In other pools upstream we saw more trout, though I was not able to catch any with my fly rod, and then the water disappeared, like a snake retiring to its hole and we were standing on a dry riverbed again.

 

At Johannes's frantic pace we made the southeast coast of the island in time for dinner. Women and young girls were line dancing to live music at the restaurant where we ate and we could still hear the music from where we camped on the beach in Santa Lucia.

The next morning we saw flamingos wading in the marshes along the road. The air quickly became Africa hot. I was astounded by the climatic change and how different it was from my home, though it was roughly on the same parallel, 41°N. After a breakfast of fresh bread and espresso, we drove to the interior toward the mountains.

We gained elevation and passed through a region called Terrasoli. The air became cooler. Thorny scrub grew to the very tops of the mountains, thick and seemingly impenetrable. Cork trees grew on the hillsides by the road, their bark recently harvested as high as human hands with knives could reach (incidentally, when the bark of the cork tree is harvested the tree does not die; the cork grows back).

In the valleys, chestnut trees grew tall with wide trunks and were hung with clusters of fruit protected by spikey husks. We passed no
one on the roads for miles. I began to realize why they called this place Terrasoli, or lonely land. The only trace of humans we saw (besides the harvested cork) were signs posted to the trunks of trees:
Divieto di Caccia,
No Hunting. The sign we wanted to see was
Divieto di Pesca,
No Fishing, because then we at least would know that fish lived there.
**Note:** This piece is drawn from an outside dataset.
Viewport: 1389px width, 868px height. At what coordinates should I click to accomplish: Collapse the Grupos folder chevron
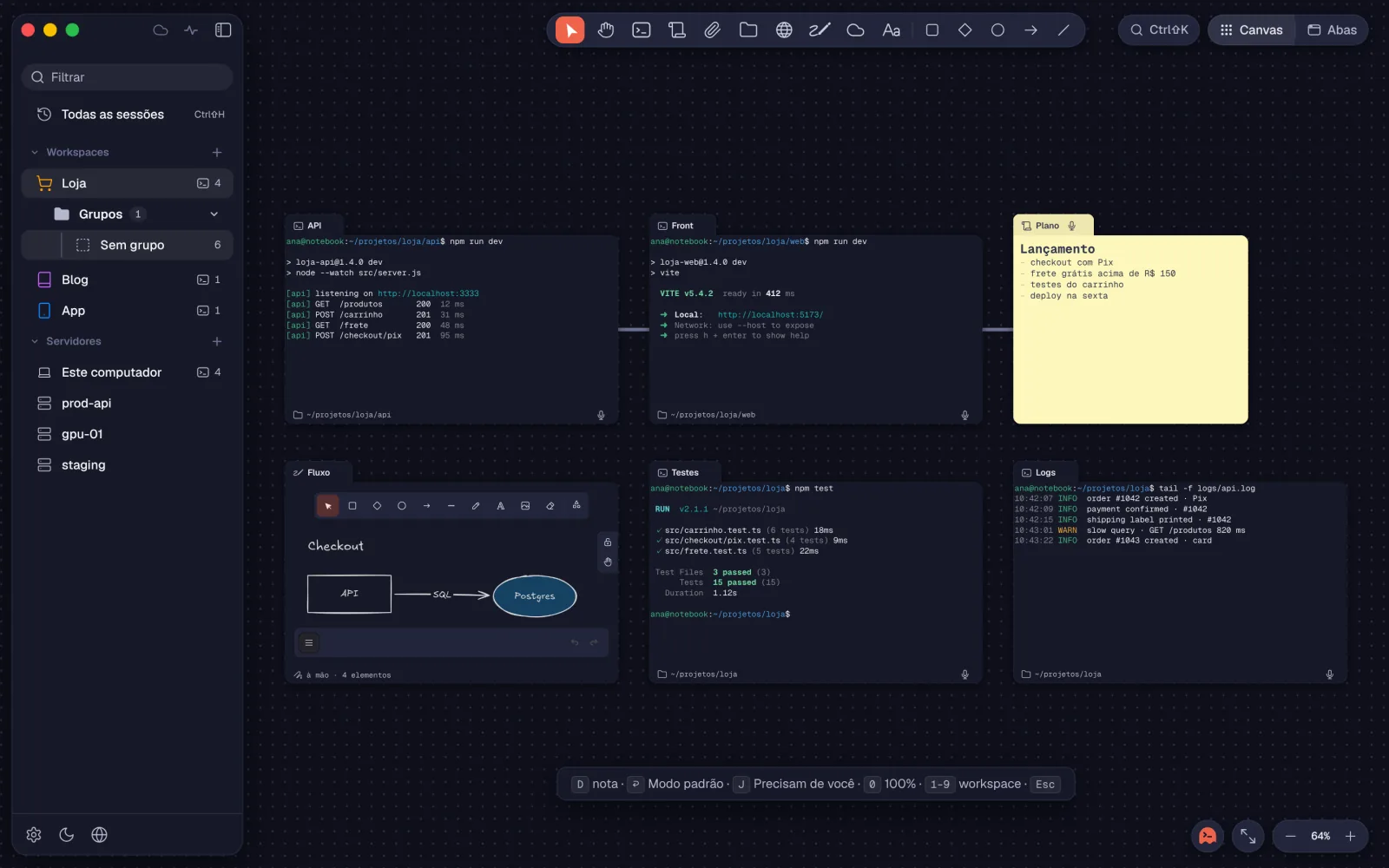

Searching for trout on this trip was not like it had been in Turkey, where we recruited old local men to help us. Here Johannes wanted no one to know our business. We had to rely on the scant information we had and our own wits.

We were driving down a poor road along a dry streambed when the sky suddenly turned dark and dime-sized hail began pelting the car. We stopped the car under an oak tree to wait out the storm. When the clouds passed we stepped out of the car to see the ice accumulated on the ground. We heard running water but after several minutes of searching could not find out where it came from. Had we imagined it?

“If we have not found a stream by this evening,” Johannes said, “we will seek local knowledge in the bar.”

In the mountain town of Aritzo we took a break from camping and got a room in a small inn. Near dark, we walked the streets of the village to the first bar we found. The men inside were huddled around a television set watching soccer. One or two of them heard Johannes and me speaking Spanish and took an interest in us.